• What to produce: Copy out the lines below word for word, from the line that contains "You are a computer-use agent. Screen" through the line that contains "[2270, 316]".

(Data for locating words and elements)

--- Begin ---

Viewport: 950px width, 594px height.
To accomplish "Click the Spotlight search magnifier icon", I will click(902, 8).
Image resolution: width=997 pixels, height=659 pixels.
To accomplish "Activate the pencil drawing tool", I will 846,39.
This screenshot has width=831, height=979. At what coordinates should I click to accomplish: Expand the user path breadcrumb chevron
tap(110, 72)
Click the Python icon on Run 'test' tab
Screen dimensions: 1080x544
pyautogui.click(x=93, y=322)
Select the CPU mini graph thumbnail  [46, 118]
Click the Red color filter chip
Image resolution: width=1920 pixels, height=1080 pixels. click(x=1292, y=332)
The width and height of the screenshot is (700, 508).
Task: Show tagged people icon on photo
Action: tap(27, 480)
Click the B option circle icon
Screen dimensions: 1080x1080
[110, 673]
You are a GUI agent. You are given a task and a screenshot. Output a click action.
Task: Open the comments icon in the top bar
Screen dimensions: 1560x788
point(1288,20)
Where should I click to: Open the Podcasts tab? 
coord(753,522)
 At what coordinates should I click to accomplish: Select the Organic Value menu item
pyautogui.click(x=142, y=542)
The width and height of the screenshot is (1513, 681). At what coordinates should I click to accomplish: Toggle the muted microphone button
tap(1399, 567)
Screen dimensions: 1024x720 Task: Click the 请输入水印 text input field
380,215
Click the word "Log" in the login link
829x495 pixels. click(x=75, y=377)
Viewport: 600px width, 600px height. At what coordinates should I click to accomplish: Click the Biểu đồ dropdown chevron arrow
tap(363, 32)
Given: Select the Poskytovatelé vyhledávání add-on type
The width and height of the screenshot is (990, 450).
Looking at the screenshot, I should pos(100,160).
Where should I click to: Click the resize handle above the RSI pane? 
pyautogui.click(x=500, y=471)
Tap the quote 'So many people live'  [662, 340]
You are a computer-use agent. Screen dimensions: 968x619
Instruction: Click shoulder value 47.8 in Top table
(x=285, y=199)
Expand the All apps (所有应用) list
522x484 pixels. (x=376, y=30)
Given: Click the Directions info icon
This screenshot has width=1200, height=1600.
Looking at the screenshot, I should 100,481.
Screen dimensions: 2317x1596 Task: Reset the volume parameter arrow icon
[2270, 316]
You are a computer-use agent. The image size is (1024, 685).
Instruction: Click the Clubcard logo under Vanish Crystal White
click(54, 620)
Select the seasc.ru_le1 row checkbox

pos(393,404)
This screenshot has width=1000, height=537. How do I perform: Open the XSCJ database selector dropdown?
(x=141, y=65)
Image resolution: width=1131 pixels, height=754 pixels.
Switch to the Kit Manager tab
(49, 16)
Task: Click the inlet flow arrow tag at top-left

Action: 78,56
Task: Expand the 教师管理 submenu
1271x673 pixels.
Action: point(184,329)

--- End ---

• Response to this exercise:
You are a computer-use agent. Screen dimensions: 968x619
Instruction: Click shoulder value 47.8 in Top table
(x=285, y=199)
Expand the All apps (所有应用) list
522x484 pixels. (x=376, y=30)
Given: Click the Directions info icon
This screenshot has width=1200, height=1600.
Looking at the screenshot, I should 100,481.
Screen dimensions: 2317x1596 Task: Reset the volume parameter arrow icon
[2270, 316]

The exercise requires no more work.